*Available records*:

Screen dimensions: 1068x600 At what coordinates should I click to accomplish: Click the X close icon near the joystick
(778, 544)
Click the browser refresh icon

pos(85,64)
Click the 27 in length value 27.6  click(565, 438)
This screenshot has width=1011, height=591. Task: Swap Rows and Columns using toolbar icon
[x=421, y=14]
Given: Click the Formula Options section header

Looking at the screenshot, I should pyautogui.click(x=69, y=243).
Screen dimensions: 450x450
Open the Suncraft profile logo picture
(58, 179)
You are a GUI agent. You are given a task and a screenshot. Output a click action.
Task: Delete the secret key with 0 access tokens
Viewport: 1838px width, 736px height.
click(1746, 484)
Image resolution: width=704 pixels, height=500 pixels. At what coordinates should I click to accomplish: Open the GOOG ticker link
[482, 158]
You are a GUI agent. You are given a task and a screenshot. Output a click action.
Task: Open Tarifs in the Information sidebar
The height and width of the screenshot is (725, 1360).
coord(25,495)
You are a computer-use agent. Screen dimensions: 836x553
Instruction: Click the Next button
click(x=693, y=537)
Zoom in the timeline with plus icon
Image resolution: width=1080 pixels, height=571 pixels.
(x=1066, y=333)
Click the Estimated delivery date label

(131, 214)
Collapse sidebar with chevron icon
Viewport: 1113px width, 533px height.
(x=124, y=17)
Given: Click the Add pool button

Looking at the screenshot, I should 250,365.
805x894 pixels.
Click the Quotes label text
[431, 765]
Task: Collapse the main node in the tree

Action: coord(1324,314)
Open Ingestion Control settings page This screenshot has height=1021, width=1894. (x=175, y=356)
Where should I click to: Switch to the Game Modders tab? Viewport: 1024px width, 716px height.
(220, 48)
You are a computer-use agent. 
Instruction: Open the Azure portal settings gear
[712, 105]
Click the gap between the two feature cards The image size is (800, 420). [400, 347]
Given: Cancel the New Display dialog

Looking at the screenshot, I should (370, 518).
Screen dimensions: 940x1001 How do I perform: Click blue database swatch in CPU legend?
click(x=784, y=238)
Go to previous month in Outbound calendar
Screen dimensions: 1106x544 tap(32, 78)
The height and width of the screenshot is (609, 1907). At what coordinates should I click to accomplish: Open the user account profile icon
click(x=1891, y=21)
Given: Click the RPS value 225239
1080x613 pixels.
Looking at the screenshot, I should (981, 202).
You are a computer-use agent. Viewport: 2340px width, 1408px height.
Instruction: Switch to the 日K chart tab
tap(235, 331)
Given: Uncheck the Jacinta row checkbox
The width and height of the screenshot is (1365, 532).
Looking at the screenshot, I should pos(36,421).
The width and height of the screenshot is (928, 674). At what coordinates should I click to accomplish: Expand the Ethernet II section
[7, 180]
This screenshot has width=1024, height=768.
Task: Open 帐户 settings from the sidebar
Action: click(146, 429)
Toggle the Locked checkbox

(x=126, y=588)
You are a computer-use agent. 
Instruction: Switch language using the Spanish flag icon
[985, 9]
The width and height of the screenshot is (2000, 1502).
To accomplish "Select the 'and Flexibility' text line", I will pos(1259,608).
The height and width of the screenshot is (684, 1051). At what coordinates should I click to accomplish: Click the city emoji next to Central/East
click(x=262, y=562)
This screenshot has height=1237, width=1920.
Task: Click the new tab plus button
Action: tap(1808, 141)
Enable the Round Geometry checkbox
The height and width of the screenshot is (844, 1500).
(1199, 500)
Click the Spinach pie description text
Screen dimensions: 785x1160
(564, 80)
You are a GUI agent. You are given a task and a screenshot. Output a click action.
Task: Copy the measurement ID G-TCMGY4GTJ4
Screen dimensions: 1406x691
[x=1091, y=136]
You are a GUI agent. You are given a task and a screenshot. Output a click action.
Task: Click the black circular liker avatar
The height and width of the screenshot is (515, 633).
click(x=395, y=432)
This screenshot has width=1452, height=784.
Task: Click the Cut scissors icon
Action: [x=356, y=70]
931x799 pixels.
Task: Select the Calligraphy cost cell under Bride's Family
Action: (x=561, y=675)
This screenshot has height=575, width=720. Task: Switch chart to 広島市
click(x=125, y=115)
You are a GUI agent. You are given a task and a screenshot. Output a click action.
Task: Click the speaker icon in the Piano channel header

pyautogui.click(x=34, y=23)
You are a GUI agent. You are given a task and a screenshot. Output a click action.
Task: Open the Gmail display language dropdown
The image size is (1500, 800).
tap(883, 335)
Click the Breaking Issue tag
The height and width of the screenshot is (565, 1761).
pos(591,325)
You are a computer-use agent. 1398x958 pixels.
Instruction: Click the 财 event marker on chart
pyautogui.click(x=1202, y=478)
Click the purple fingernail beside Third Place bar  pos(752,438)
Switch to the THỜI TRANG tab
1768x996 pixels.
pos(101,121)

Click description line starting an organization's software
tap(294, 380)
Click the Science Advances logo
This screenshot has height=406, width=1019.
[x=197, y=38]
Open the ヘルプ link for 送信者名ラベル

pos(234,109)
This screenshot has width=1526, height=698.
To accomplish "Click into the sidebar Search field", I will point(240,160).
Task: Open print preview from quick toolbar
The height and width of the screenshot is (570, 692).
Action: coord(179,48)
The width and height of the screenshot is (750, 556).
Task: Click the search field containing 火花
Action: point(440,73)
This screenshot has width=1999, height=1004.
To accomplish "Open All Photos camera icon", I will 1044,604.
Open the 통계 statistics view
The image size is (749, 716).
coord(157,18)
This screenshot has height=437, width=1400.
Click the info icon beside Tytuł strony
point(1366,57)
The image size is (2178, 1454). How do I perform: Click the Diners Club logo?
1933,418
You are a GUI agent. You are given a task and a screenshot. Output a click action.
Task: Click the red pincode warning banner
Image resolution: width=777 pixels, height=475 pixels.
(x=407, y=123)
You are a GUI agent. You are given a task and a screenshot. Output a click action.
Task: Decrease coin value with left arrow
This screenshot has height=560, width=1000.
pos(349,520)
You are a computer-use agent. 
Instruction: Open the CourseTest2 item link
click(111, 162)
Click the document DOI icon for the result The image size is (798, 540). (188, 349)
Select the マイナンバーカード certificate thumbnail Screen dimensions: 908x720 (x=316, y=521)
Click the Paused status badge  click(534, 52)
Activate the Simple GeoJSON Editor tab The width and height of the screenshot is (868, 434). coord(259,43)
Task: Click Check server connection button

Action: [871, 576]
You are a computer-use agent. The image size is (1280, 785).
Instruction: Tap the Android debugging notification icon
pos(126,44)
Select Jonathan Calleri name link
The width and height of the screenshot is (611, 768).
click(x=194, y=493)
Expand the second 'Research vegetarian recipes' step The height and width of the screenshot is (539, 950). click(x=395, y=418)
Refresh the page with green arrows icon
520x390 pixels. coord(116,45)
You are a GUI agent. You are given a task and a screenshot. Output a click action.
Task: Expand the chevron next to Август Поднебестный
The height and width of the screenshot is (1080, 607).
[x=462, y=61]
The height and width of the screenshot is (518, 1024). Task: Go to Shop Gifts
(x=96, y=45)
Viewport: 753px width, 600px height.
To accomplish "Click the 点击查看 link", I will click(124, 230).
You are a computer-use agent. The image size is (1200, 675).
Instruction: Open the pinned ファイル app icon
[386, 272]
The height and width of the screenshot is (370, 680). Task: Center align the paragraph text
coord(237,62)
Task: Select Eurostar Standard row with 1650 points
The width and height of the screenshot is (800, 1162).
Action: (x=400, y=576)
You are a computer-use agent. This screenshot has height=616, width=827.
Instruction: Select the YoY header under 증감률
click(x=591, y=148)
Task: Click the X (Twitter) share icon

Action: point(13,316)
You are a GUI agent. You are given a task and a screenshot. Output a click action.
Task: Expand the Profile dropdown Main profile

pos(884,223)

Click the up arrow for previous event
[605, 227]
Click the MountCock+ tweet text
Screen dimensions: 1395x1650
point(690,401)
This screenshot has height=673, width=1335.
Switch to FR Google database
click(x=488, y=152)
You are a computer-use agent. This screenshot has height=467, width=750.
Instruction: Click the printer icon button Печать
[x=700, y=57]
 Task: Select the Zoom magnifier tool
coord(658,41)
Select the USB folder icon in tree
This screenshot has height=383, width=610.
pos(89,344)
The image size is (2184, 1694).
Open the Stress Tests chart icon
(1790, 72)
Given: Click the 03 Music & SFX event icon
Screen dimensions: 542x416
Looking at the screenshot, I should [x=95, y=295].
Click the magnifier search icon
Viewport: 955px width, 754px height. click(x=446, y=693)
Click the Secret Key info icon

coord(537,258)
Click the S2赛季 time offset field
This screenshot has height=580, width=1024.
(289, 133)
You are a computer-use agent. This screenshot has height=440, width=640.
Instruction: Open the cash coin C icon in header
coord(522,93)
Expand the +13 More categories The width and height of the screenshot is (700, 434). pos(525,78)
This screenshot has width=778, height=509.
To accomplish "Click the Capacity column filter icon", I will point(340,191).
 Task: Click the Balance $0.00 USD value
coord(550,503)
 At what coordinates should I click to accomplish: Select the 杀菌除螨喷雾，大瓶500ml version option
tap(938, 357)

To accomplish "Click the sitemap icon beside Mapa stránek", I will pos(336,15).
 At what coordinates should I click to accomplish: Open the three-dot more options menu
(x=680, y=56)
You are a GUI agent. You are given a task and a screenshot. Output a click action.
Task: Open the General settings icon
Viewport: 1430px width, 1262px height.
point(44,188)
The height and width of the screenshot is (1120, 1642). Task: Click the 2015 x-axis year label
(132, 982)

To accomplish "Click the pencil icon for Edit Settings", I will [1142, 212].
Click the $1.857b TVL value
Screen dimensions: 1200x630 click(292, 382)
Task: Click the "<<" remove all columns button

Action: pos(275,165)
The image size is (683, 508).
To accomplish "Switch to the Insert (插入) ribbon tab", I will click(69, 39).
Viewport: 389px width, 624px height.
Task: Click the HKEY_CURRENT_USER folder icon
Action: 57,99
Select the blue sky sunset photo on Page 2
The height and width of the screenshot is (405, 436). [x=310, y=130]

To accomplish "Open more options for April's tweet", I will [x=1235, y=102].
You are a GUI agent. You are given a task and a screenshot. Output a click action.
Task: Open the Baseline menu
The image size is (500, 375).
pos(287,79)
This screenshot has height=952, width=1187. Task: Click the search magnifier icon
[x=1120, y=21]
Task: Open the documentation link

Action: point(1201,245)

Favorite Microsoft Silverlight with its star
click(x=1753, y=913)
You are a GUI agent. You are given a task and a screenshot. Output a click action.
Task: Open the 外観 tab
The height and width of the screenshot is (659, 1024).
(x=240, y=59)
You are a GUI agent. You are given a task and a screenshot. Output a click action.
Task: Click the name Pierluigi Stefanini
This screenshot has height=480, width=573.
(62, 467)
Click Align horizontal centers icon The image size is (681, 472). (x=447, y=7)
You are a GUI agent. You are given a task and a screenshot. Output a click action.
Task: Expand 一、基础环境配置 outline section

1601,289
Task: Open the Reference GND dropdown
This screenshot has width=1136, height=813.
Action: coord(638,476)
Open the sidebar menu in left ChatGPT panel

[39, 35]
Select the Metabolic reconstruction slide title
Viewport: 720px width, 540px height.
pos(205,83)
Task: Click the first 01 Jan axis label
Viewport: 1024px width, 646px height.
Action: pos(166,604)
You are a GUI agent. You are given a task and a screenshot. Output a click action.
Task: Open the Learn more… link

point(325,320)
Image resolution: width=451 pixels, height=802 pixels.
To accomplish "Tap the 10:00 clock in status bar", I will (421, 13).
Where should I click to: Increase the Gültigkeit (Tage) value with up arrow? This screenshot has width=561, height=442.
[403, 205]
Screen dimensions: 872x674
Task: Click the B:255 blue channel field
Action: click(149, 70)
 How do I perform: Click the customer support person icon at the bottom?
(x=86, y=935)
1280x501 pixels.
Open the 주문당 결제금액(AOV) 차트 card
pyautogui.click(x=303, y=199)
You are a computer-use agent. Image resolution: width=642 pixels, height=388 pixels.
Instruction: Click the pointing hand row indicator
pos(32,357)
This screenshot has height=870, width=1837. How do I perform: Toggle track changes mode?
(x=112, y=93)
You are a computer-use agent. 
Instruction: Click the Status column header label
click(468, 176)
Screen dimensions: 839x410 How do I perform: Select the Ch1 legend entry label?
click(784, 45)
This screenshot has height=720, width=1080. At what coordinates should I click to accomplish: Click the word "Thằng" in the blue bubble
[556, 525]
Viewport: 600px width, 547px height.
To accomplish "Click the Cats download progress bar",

*The task*: Scan the material above and copy every line that holds the string "tweet".

*Result*:
Click the MountCock+ tweet text
To accomplish "Open more options for April's tweet", I will [x=1235, y=102].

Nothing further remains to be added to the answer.